Near the end of the movie they pay tribute to Alan Rickman, perhaps the only of the film's major stars they couldn't interview for this 2019 feature. They talked about his generosity, his dry wit, his kindness, and yes, his sense of superiority over fools he couldn't suffer or sub-par material -- some of which was exaggerated for the comic effect of playing up his own persona. It got me all sentimental about Rickman again.
This morning, as I was putting away the dishes and still thinking about it, I wondered why I had never written an In Memoriam post for Rickman on my blog. This was early 2016, and maybe my memorial posts were more sporadic back then. My mind then naturally travelled to wondering what other big stars I had failed to memorialize, and who would be the next.
Two minutes later, I pulled up to my computer and discovered that Norm MacDonald had died. He had been privately fighting cancer, and passed on at age 61.
MacDonald was not of Rickman's stature, and his influences were more in the television arena than the movie arena. But I couldn't ignore the confluence of events, and had to start writing this post right away ... maybe to honor both of them.
In checking my blog, where I had never even tagged Rickman in a post, I found the same was not true for MacDonald. Ten years ago, when we returned from a Mexican vacation to celebrate our third wedding anniversary, I wrote this post, which not only discussed the viewing of Dirty Work -- one of MacDonald's most significant contributions to the movie world -- but also specifically considered what makes his comic delivery so great. I won't repeat that stuff here, but I will invite you to click on that link if you want to read the thoughts I wrote back then.
****************************************
*EXERCISE DIRECTIONS*. Summarize the blog post about Alan Rickman and Norm MacDonald in two sentences.

[Extracted data entries]
****************************************
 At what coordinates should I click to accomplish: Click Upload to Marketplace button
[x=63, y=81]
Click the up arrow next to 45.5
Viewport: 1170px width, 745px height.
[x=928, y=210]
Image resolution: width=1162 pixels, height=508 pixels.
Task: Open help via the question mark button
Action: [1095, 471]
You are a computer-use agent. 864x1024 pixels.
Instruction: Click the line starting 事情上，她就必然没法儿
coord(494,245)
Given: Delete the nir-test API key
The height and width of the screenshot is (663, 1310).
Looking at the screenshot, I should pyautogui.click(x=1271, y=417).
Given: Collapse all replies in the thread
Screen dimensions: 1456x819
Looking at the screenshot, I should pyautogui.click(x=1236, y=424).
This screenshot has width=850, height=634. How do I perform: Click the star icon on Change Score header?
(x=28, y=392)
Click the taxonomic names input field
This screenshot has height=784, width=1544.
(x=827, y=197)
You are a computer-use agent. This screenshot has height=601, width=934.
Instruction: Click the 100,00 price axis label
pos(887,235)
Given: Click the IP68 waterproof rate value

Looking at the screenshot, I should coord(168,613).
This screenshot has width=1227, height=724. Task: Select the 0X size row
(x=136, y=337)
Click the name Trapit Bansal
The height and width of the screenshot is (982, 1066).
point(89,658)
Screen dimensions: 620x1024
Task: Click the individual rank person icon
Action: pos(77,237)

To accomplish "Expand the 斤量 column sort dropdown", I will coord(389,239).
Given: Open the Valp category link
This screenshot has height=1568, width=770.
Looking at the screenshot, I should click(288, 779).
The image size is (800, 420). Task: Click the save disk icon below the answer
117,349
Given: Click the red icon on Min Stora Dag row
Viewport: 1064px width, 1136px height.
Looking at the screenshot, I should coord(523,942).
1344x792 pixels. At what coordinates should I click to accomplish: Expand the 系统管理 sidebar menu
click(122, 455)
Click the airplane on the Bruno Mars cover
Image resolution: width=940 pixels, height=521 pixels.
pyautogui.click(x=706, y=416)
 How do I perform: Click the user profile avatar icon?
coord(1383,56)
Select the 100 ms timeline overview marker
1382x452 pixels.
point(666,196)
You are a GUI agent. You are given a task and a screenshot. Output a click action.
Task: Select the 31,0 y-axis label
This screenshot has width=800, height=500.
****************************************
*ANSWER TO THIS PROBLEM*. After a film's tribute to Alan Rickman, the writer wondered why there had never been an In Memoriam post for him on the blog and which other stars had gone unmemorialized. Two minutes later came the news that Norm MacDonald had died at 61 after privately fighting cancer, so the writer began this post to honor both men and pointed back to a post from ten years earlier about MacDonald's Dirty Work and his comic delivery.